Season 1 shot in Albuquerque for Texas, and there's something kind of brown and flat about Texas and about the landscape in Albuquerque that made the characters really stand out in Season 1. I think New Orleans, just as a backdrop, is livelier than that. So like Season 1 felt like the characters were lively was just sort of plain. In Season 2, I mean, you can't point a camera anywhere in New Orleans without -- how do I put this -- interesting characters popping up. Even just the backdrop of New Orleans itself is varied and layered and spicy, so it definitely plays a giant role in the season.
Just in case you've ever wanted to see someone in an alley peeing on their own feet on TV, Preacher might accidentally be giving you that chance. Hell, we might get to see any number of things now that Tulip's past is coming back to haunt her while Jesse is off trying to touch base with the jazz club-loving God. Which, not coincidentally I'm sure, is precisely where we first got to see Featherstone in live-action.
If a TV show is going to showcase the music scene in New Orleans, particularly the jazz side of things, it wouldn't do anyone any good to have a newbie blindly picking tracks and mentoring the score. Julie Ann Emery put all fears to rest there by confirming Preacher did its homework.
We have a jazz consultant on the show from New Orleans, Jay Weigel, who's done a really wonderful job incorporating local musicians and advising them on local music and stuff. I worked with him, actually. He's really really wonderful.

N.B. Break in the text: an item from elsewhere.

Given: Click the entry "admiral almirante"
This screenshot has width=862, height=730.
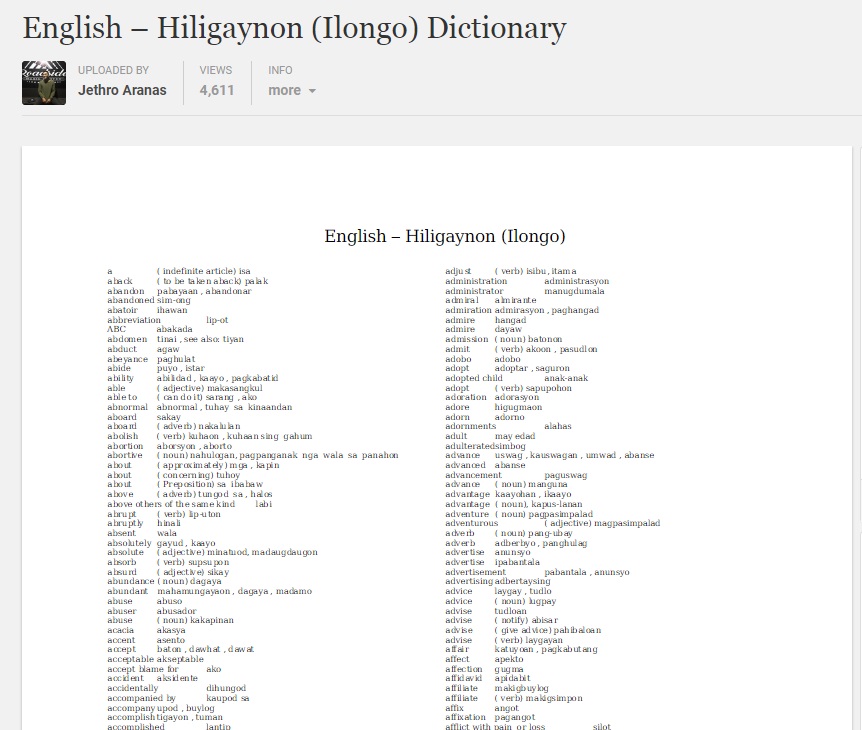Looking at the screenshot, I should pyautogui.click(x=488, y=300).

In Episode 3, viewers got to watch a selection of musicians popping up in the different bars and clubs that characters were in and out of, and it's awesome to hear that Jay Weigel has been involved with putting some of that together. (Especially since it's not even on his IMDb page.) A New Orleans native, Weigel has basically spent his entire life engulfed in music, with jazz taking up a good chunk of that time, and he notably spent some years working with jazz icon Terence Blanchard. Not to mention all the operas he's produced, all the symphonies he's lead across the globe, or all the movies and TV shows that featured his work on soundtracks. Or the ones he's worked on in official capacities, such as Midnight Special, Our Brand Is Crisis andGet Hard, along with many Madea films.
So even though comic fans and casual viewers probably have bigger anticipations for seeing Herr Starr and the Saint of Killers wrecking shop in any location, at least we can all take comfort in knowing that adding New Orleans to the elixir is only going to make things better. She also talked about how much Preacher creator Garth Ennis was down with flipping things up from the source material and advising things, so his blessing is on all of it.